▸ **Given text**:
:::

In this April 30, 2015, file photo, Baltimore Police Department Commissioner Anthony Batts listens as Deputy Commissioner Kevin Davis speaks at a news conference, in Baltimore. Baltimore Mayor Stephanie Rawlings-Blake announced the firing of Batts in a news release Wednesday, July 8. (AP Photo/Patrick Semansky, File)

JULIET LINDERMAN, Associated Press

BALTIMORE (AP) — Less than three years ago, Anthony Batts was hand-picked by Baltimore Mayor Stephanie Rawlings-Blake to combat crime and reform a troubled law enforcement department in one of America’s most violent cities.

On Wednesday, Batts was fired as police commissioner amid the worst crime spike in the city since the 1970s and plummeting morale among officers who complained their boss was failing to provide the support and leadership they needed to do their jobs.

“We cannot continue to debate the leadership of the department,” Rawlings-Blake told a news conference she called to announce her decision. “We cannot continue to have the level of violence we’ve seen in recent weeks in this city.”

Deputy Police Commissioner Kevin Davis, who has only been with the department since January, will serve as interim commissioner, Rawlings-Blake said.

Batts and Rawlings-Blake are African-American, as is the city’s top prosecutor, Baltimore State’s Attorney Marilyn Mosby. Davis is white. Sixty percent of the city’s population is black, while the police department is 48 percent African-American. Mosby said her office has already met with Davis and she looks forward to working with him.

The firing comes less than three months after the city erupted in riots following the death of Freddie Gray, a 25-year-old black man who died in April of injuries he received in police custody. Six police officers have been criminally charged in Gray’s death. Gray died April 19. Most of the unrest took place on April 27.

:::

▸ **Entries supplied**:

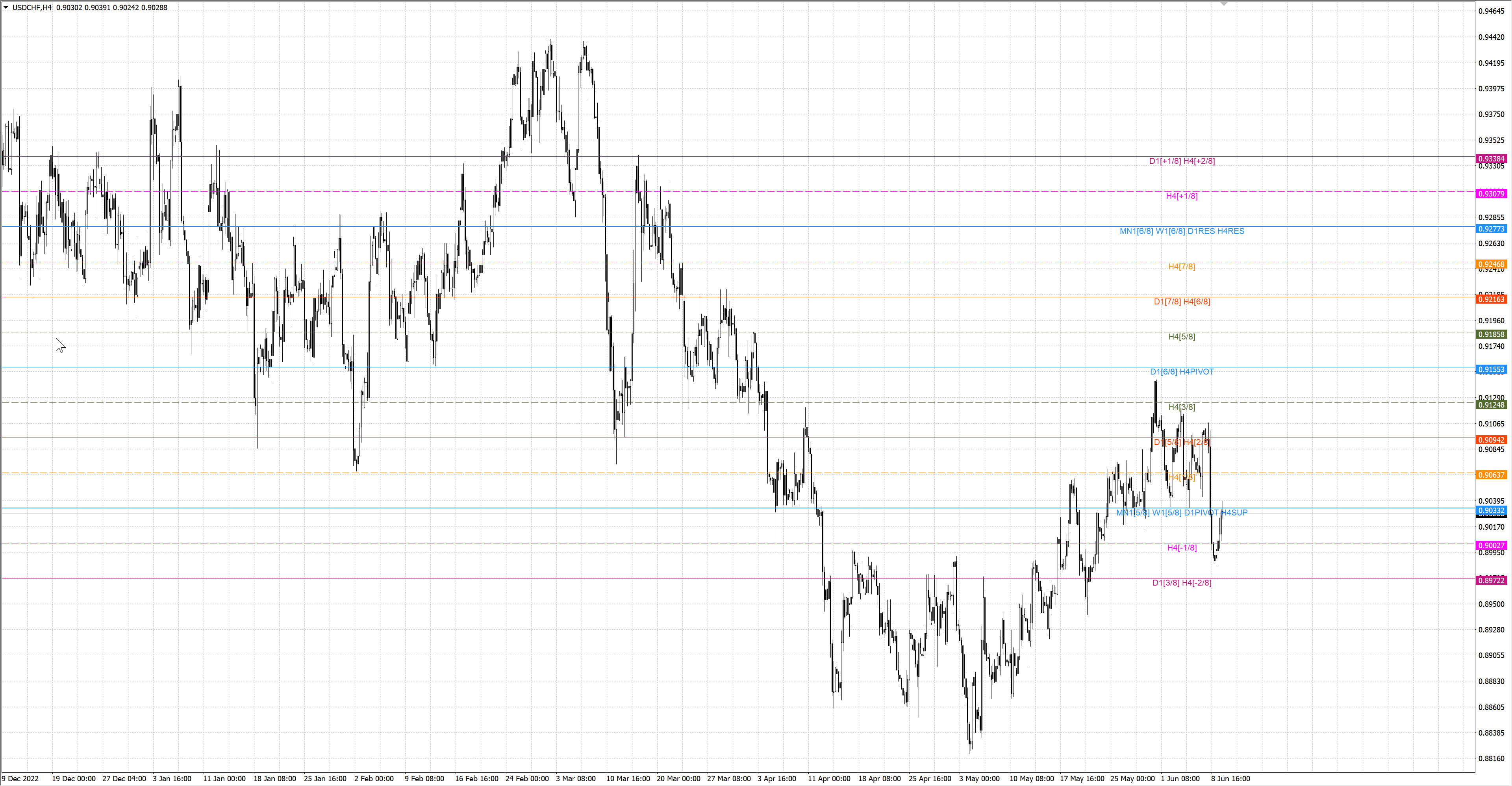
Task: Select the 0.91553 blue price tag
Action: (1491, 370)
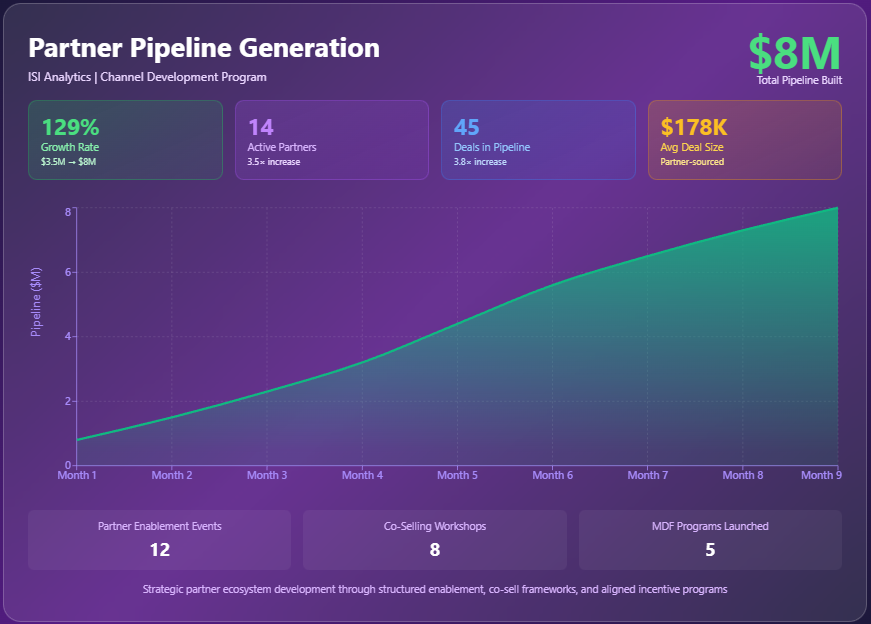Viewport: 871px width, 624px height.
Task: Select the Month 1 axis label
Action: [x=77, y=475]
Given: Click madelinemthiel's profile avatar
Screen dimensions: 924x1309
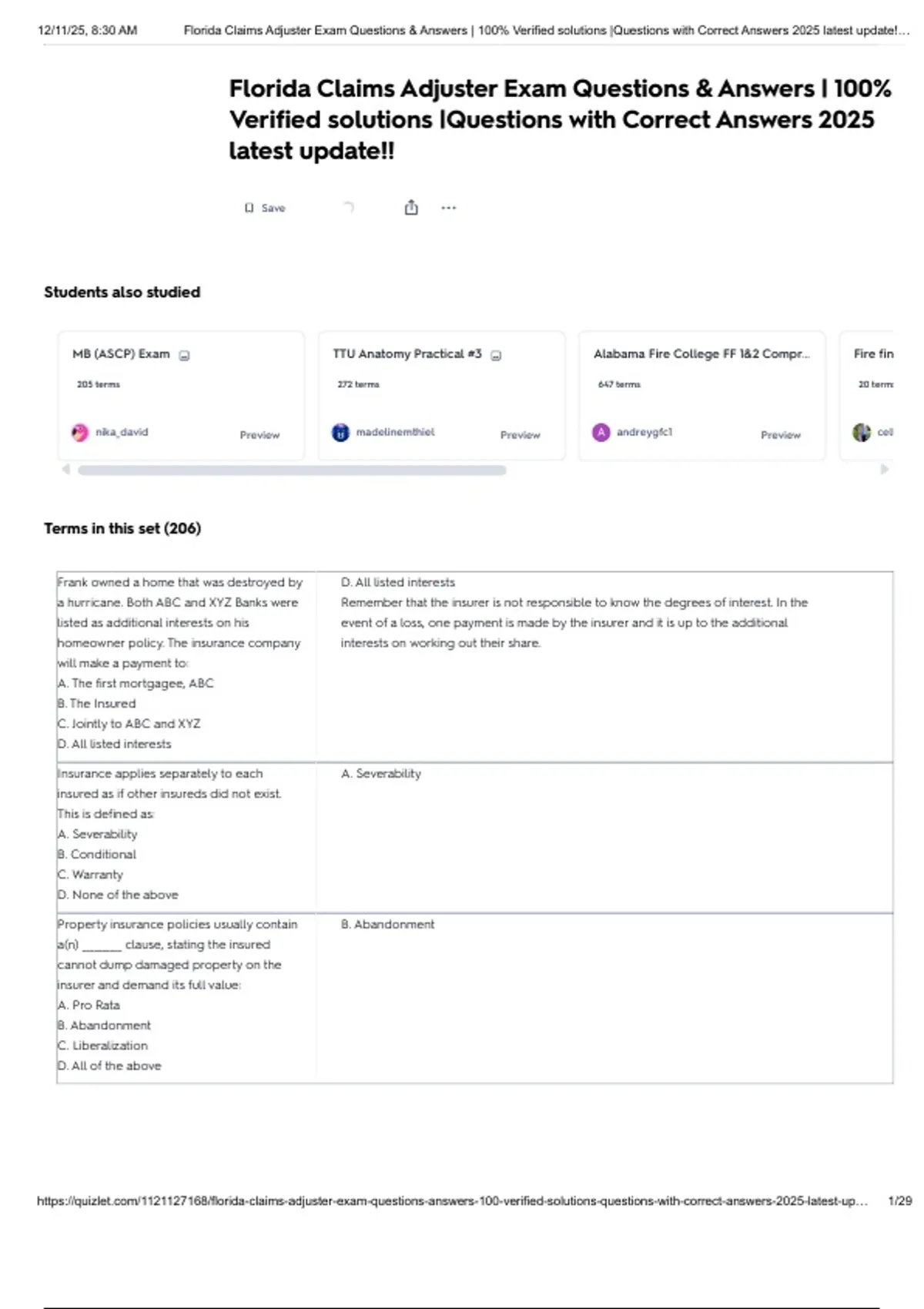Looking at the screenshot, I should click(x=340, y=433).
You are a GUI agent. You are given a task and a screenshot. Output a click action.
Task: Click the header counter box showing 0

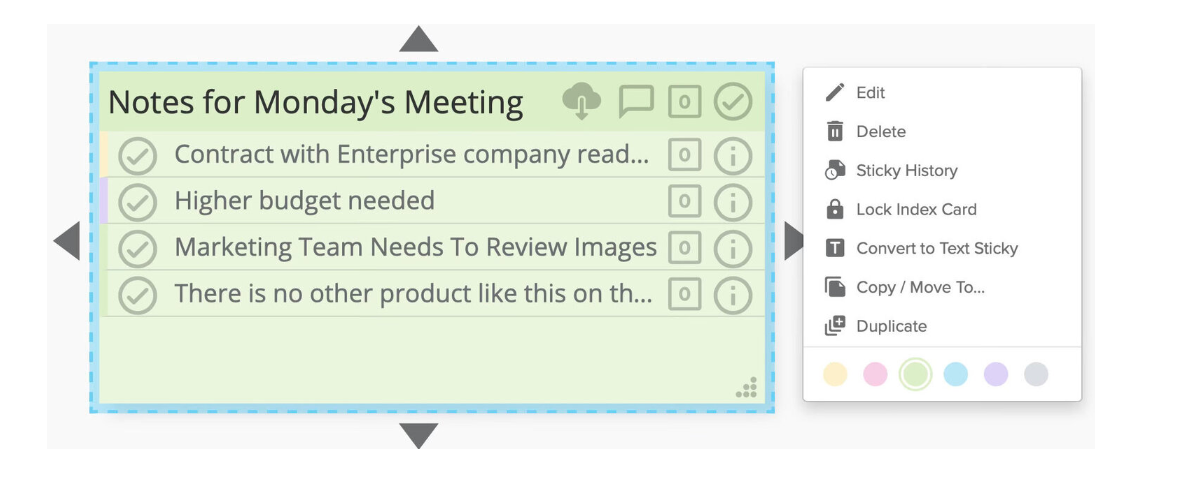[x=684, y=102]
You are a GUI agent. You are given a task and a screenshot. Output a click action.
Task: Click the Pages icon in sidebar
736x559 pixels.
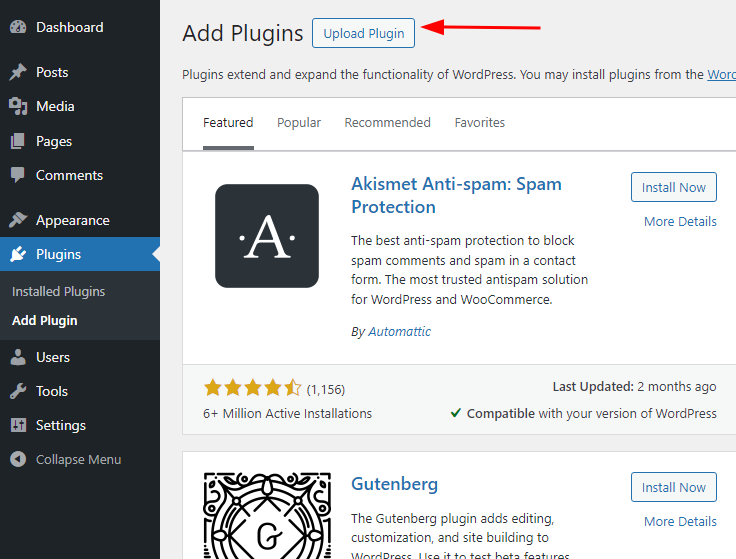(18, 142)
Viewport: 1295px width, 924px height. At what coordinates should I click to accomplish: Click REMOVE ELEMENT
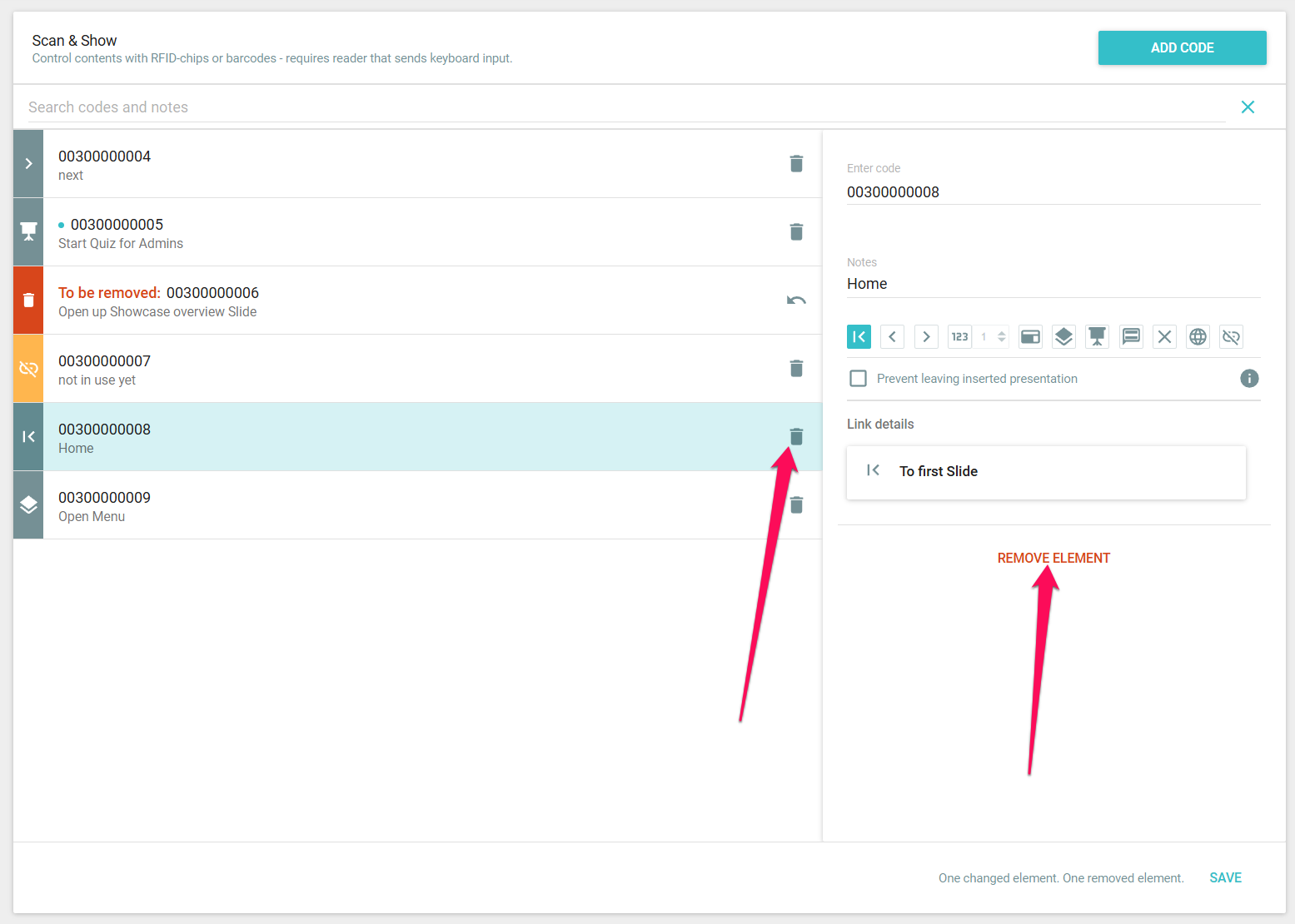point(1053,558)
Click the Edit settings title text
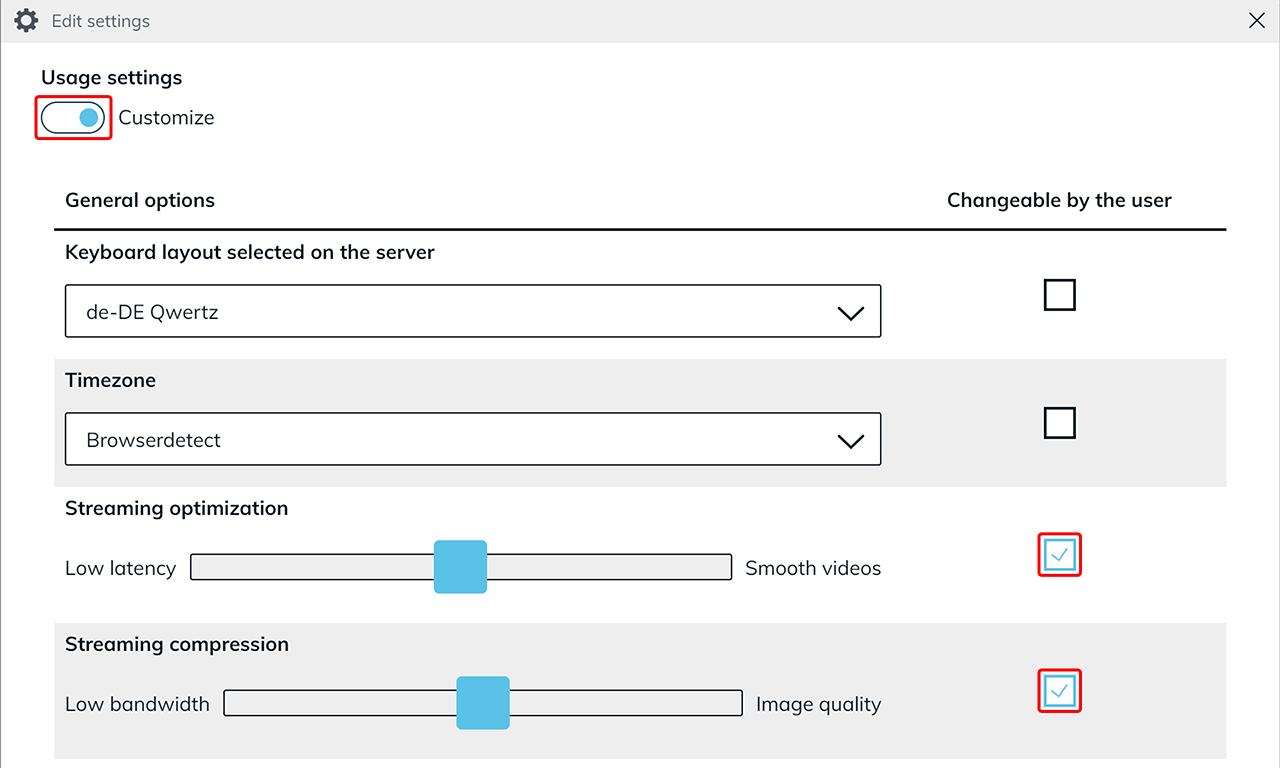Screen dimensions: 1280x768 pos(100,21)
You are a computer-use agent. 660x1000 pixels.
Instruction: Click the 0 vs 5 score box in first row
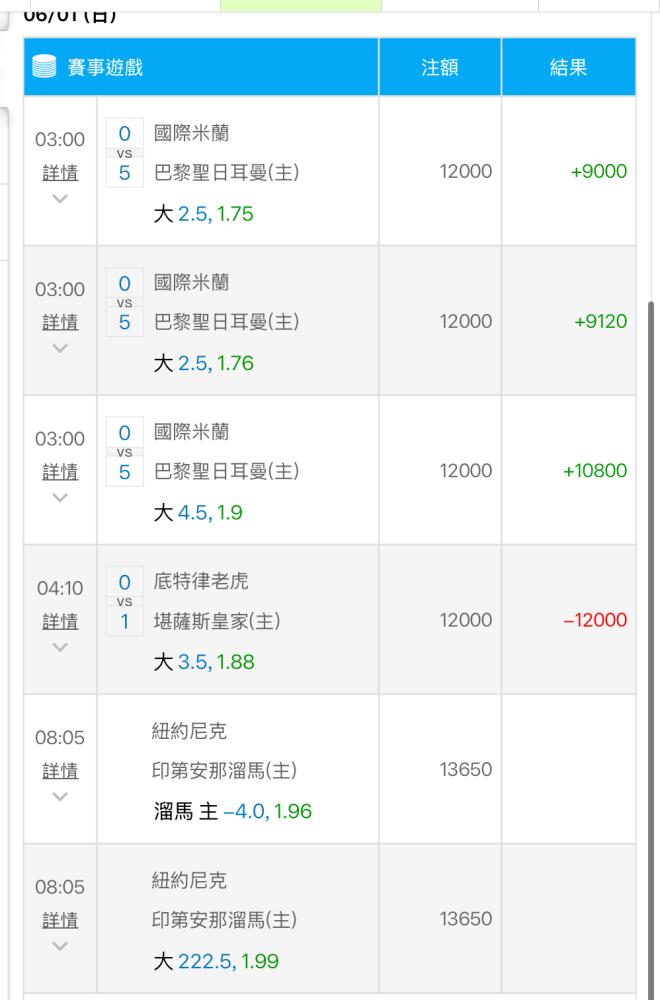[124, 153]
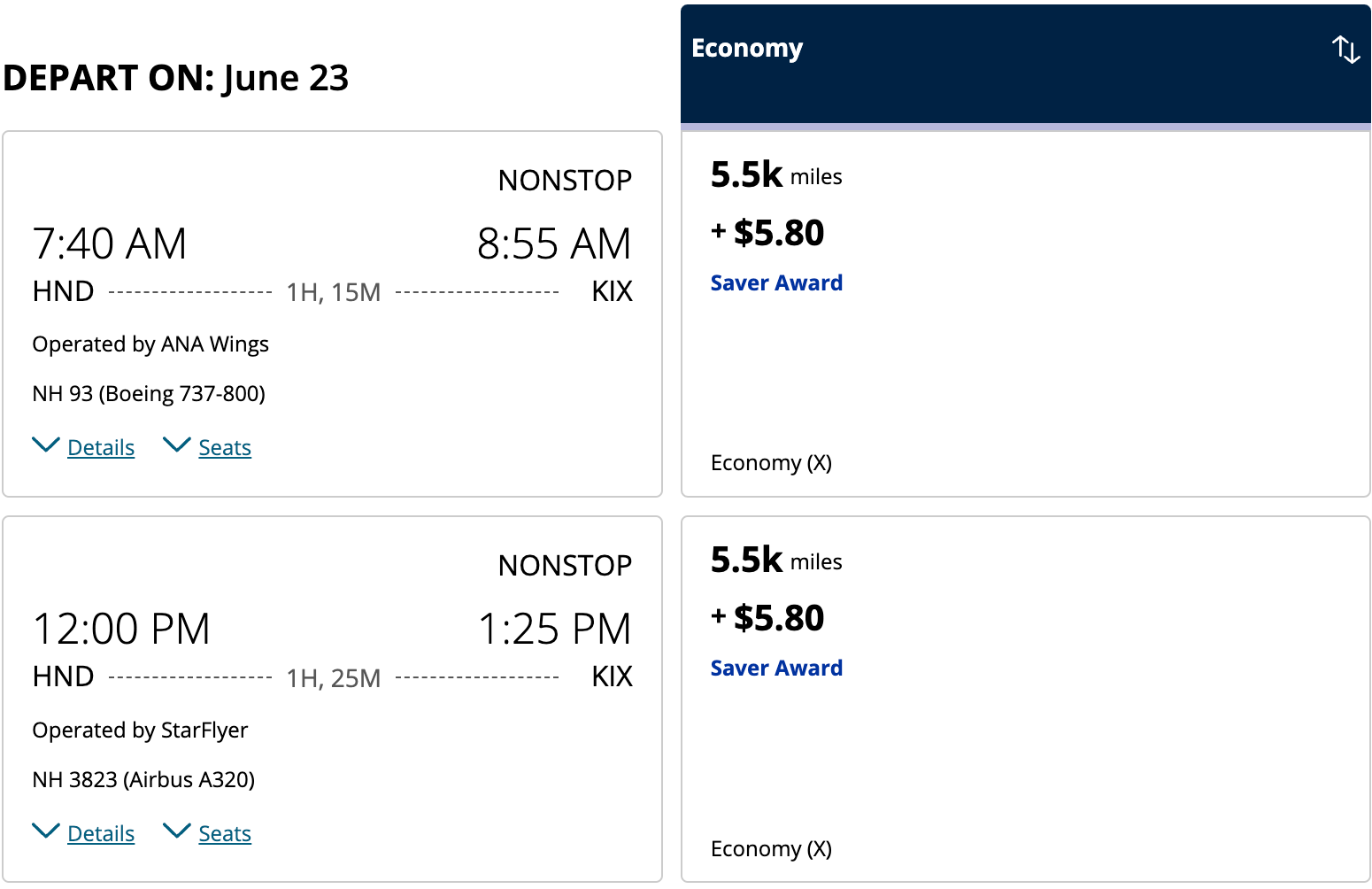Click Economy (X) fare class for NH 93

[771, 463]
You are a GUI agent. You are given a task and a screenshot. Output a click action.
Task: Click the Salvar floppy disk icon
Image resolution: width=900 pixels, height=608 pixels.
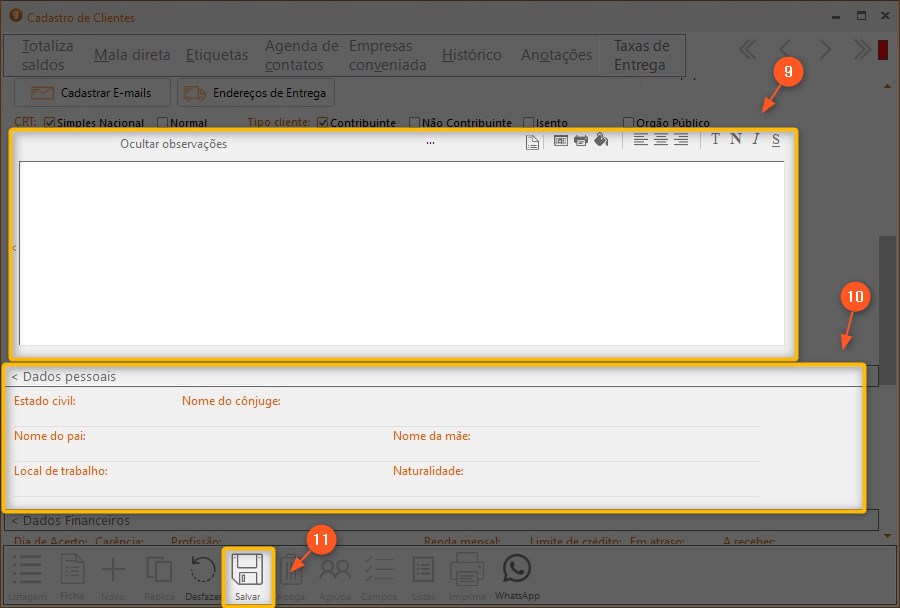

:::

▸ **Required work**:
1. From the news article on Anthony Batts's firing, copy word for word the passage that opens with the words containing "In this April" and closes with "Photo/Patrick Semansky, File)".
2. In the news article on Anthony Batts's firing, who will serve as interim police commissioner?

▸ **Per-task answers**:
1.
In this April 30, 2015, file photo, Baltimore Police Department Commissioner Anthony Batts listens as Deputy Commissioner Kevin Davis speaks at a news conference, in Baltimore. Baltimore Mayor Stephanie Rawlings-Blake announced the firing of Batts in a news release Wednesday, July 8. (AP Photo/Patrick Semansky, File)

2. Deputy Police Commissioner Kevin Davis will serve as interim commissioner.